Your reply should restate the lines from the top of the entries through the line containing "This screenshot has height=483, width=1307." word for word, with no pictures.

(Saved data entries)
===============
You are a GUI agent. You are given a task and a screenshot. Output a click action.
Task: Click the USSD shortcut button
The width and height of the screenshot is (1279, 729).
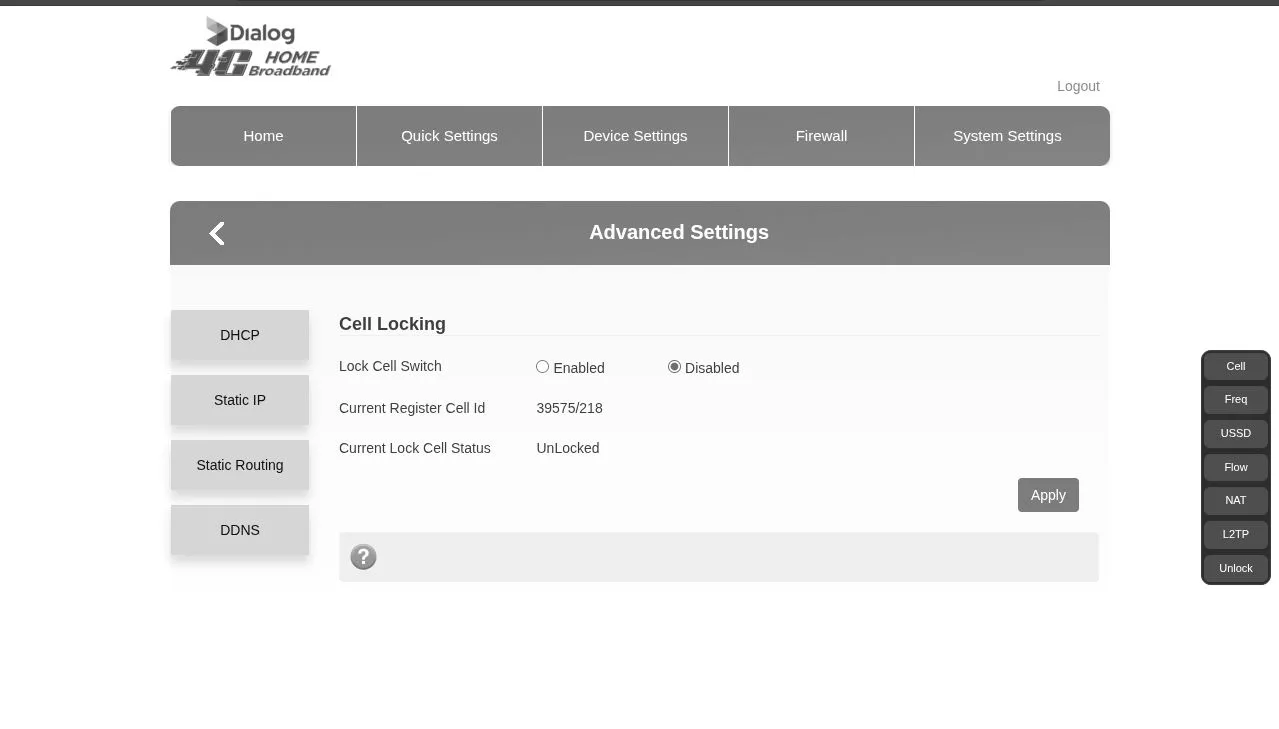(1236, 434)
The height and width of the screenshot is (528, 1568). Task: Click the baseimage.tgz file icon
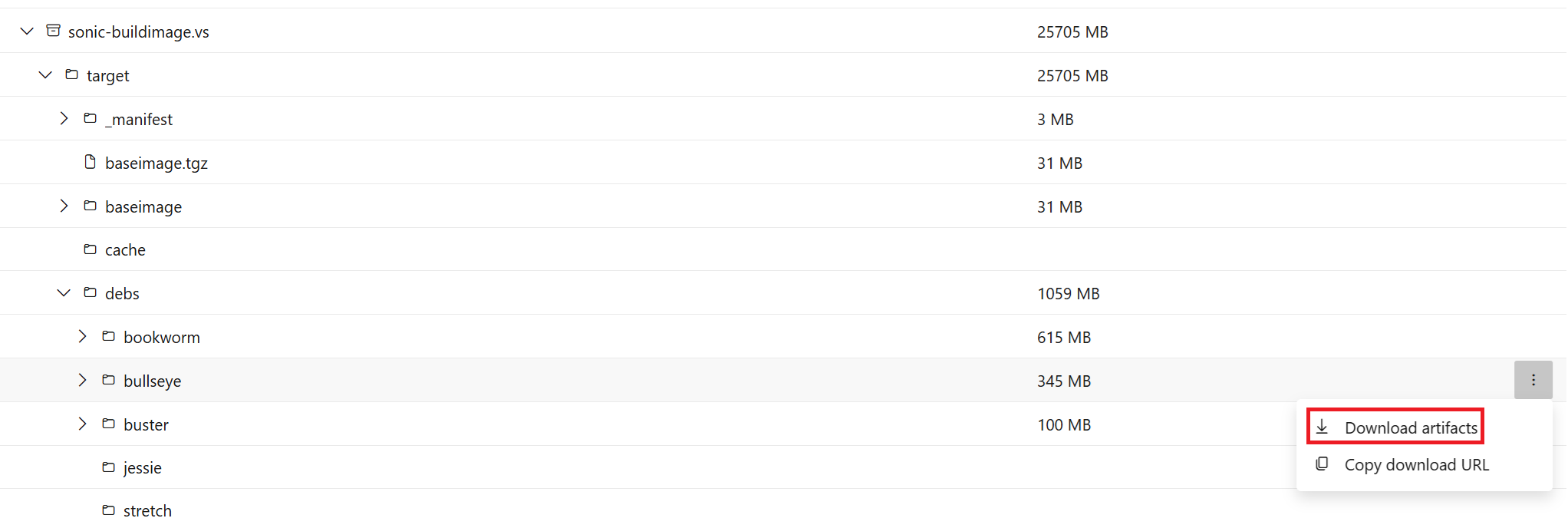click(90, 162)
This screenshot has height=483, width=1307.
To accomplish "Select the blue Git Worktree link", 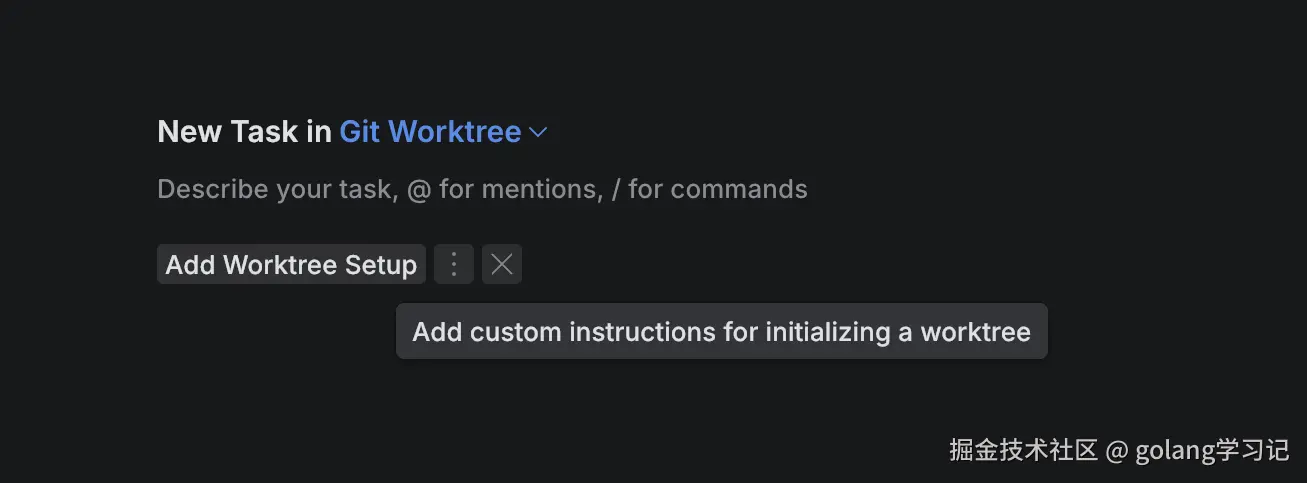I will [430, 132].
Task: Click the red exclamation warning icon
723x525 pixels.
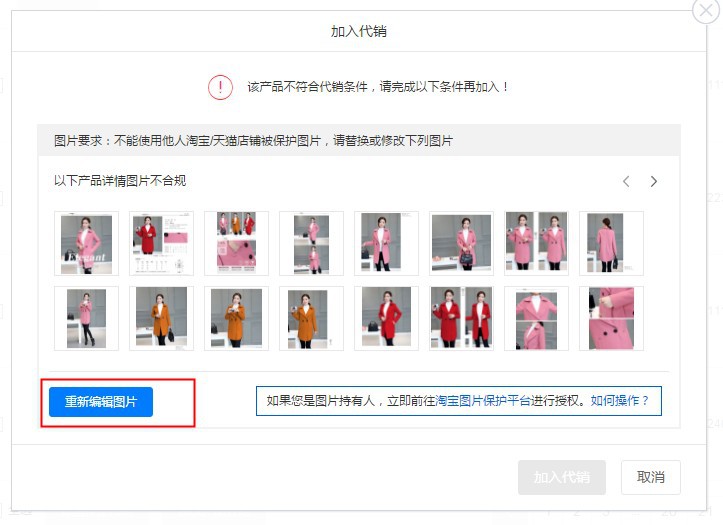Action: pyautogui.click(x=220, y=87)
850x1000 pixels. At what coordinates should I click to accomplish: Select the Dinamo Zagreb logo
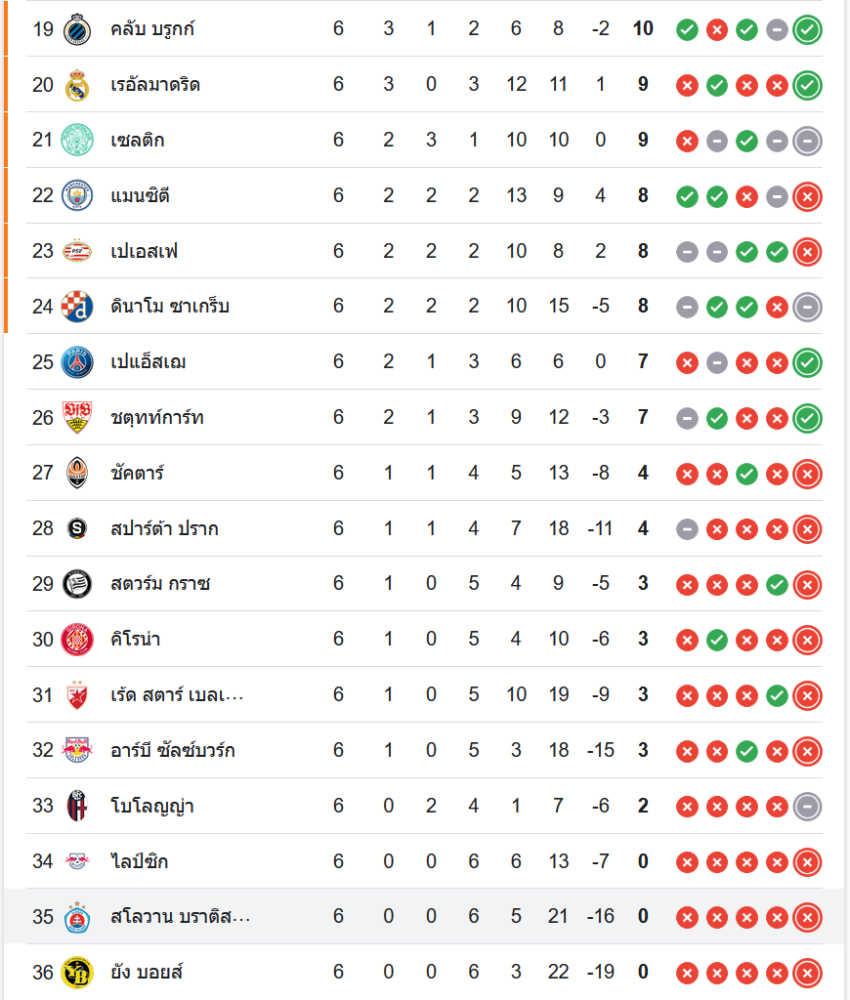click(x=76, y=306)
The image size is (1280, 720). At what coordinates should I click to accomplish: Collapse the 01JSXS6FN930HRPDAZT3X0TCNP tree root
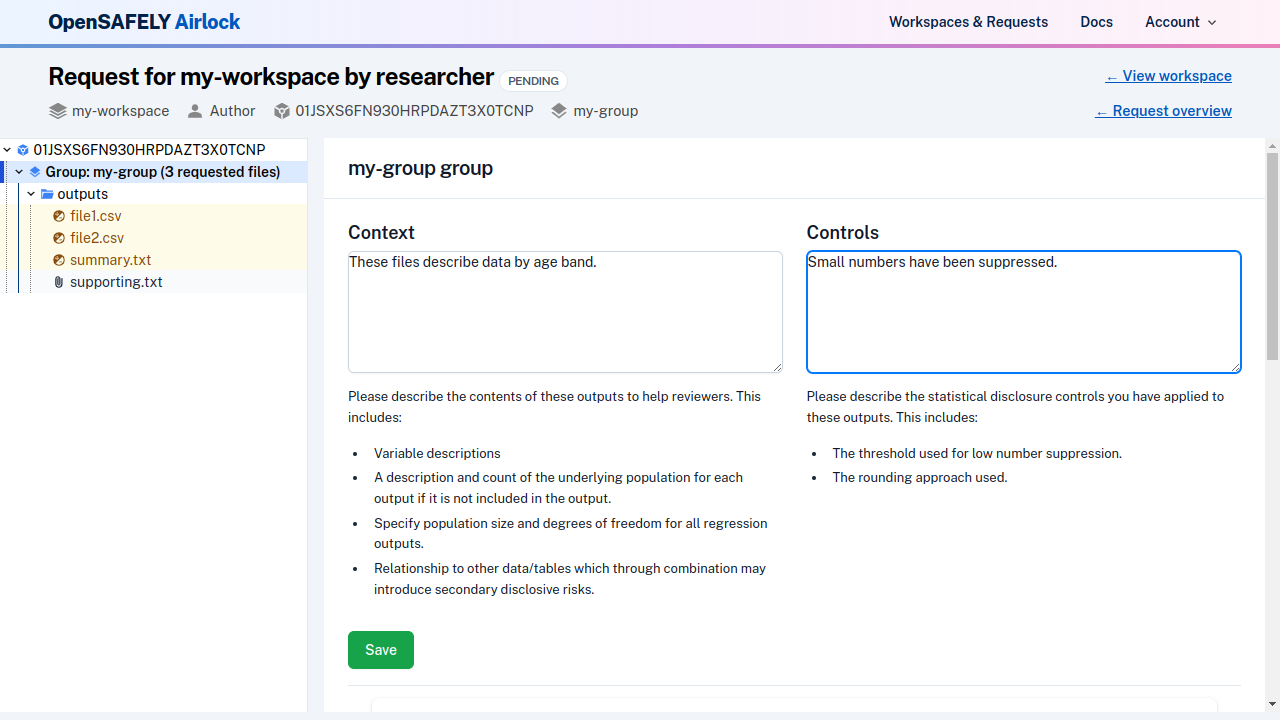click(x=7, y=149)
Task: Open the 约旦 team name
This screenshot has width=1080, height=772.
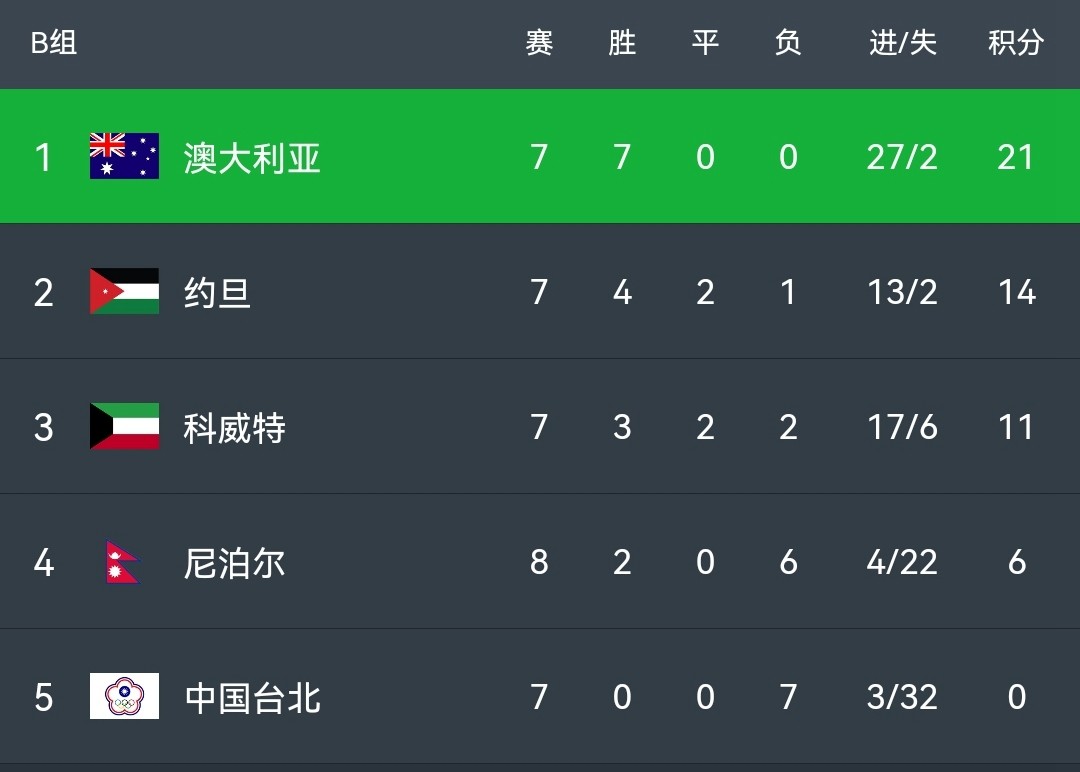Action: point(217,293)
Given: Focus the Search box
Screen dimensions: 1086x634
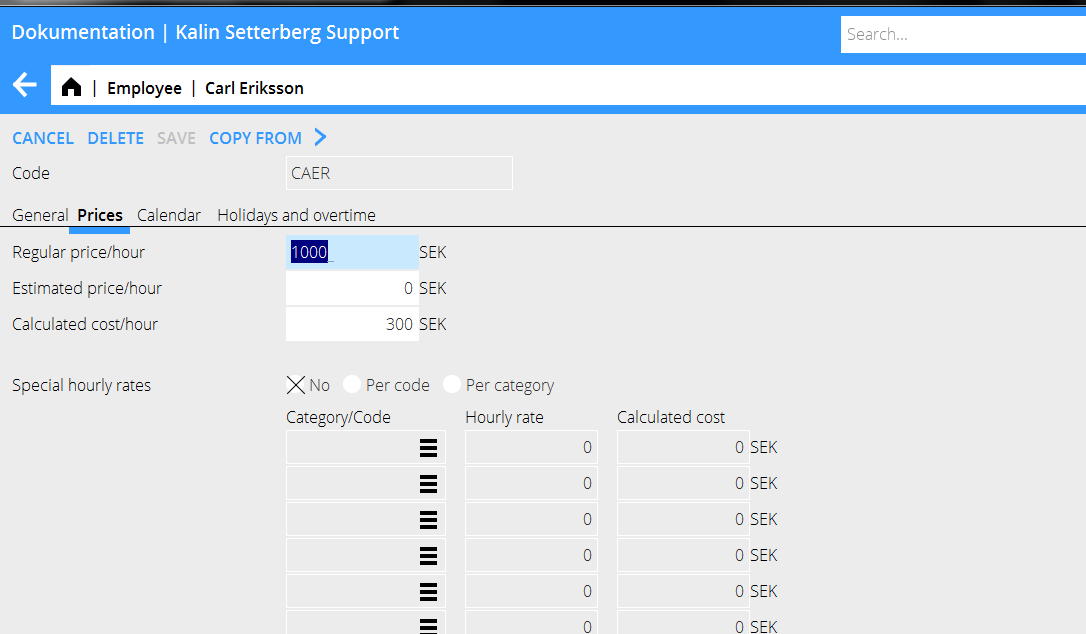Looking at the screenshot, I should click(x=960, y=34).
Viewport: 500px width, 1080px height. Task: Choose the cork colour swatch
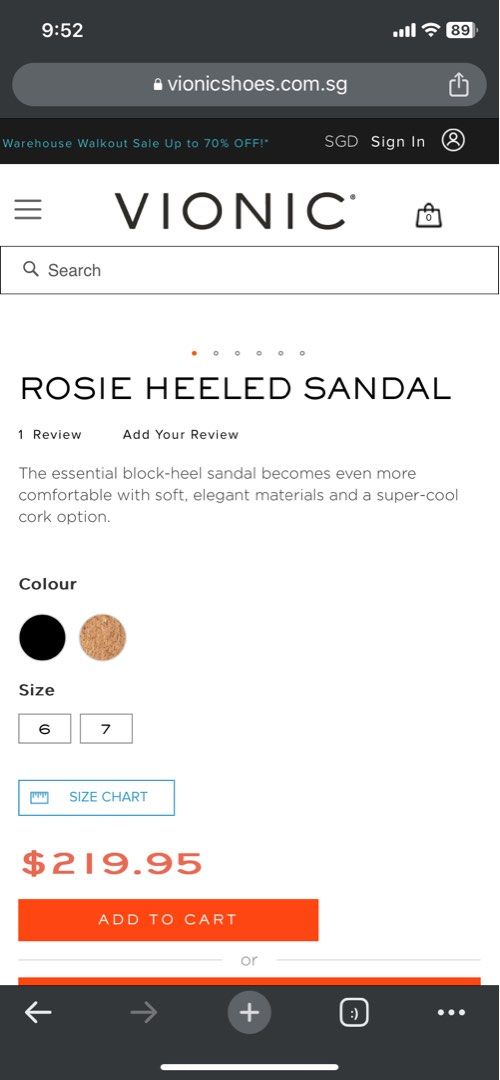(x=103, y=638)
===============
RESULT FOR THIS EXERCISE
You are a GUI agent. You are given a task and a screenshot. Output a click action.
Task: Click the USSD shortcut button
The width and height of the screenshot is (1279, 729).
(1236, 434)
The height and width of the screenshot is (528, 1568). Task: Click the baseimage.tgz file icon
click(90, 162)
This screenshot has height=483, width=1307.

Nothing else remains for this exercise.